_Angezeigter Text_
========================================

Rottenburger Bürger haben am Sonntag die Möglichkeit, für oder gegen das Gewerbegebiet zu stimmen. Foto: Anspach Foto: Schwarzwälder Bote

Galgenfeld/Herdweg: Bürgerentscheid findet am Sonntag statt / OB Neher und Landwirt Volkmar Raidt bringen letzte Argumente vor

Die Argumente für oder gegen ein Gewerbegebiet Herdweg/Galgenfeld sind ausgetauscht. Jetzt hat der Bürger am Sonntag das Wort. Um Pro- und Contra-Stimmen abzubilden, haben wir noch einmal zwei Akteuere zu Wort kommen lassen.

========================================

_Quellenauszug_

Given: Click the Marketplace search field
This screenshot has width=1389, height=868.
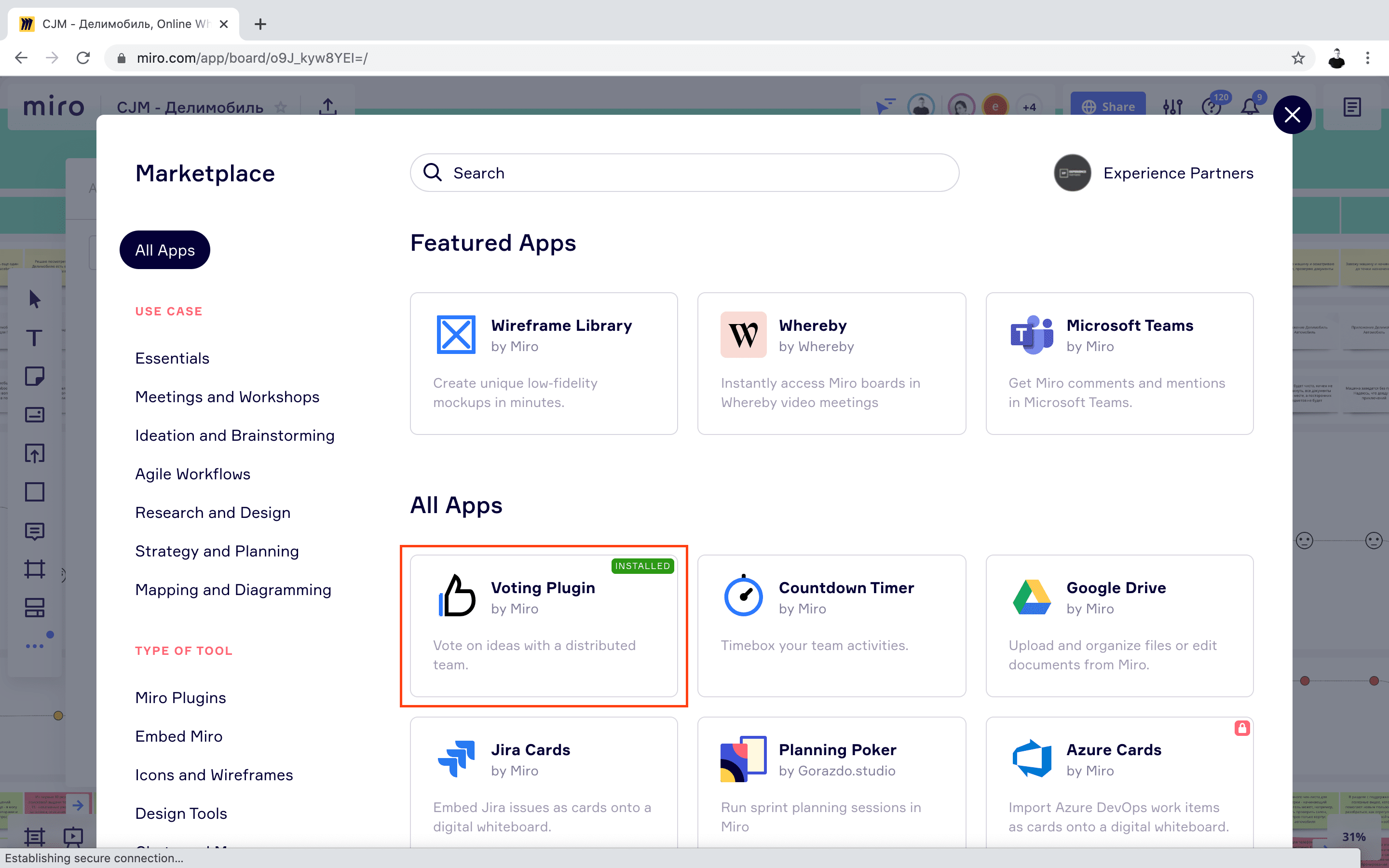Looking at the screenshot, I should tap(684, 173).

========================================

_Aufgaben_
[1] An welchem Tag findet laut dem Text über das Gewerbegebiet Galgenfeld/Herdweg der Bürgerentscheid statt?
[2] Zitiere aus dem Text über das Gewerbegebiet Galgenfeld/Herdweg alles von „Galgenfeld/Herdweg: Bürgerentscheid findet" an bis einschließlich „Wort kommen lassen.".
Die Zeilen werden hier nicht gebraucht.

_Antworten je Aufgabe_
[1] Am Sonntag.

[2]
Galgenfeld/Herdweg: Bürgerentscheid findet am Sonntag statt / OB Neher und Landwirt Volkmar Raidt bringen letzte Argumente vor

Die Argumente für oder gegen ein Gewerbegebiet Herdweg/Galgenfeld sind ausgetauscht. Jetzt hat der Bürger am Sonntag das Wort. Um Pro- und Contra-Stimmen abzubilden, haben wir noch einmal zwei Akteuere zu Wort kommen lassen.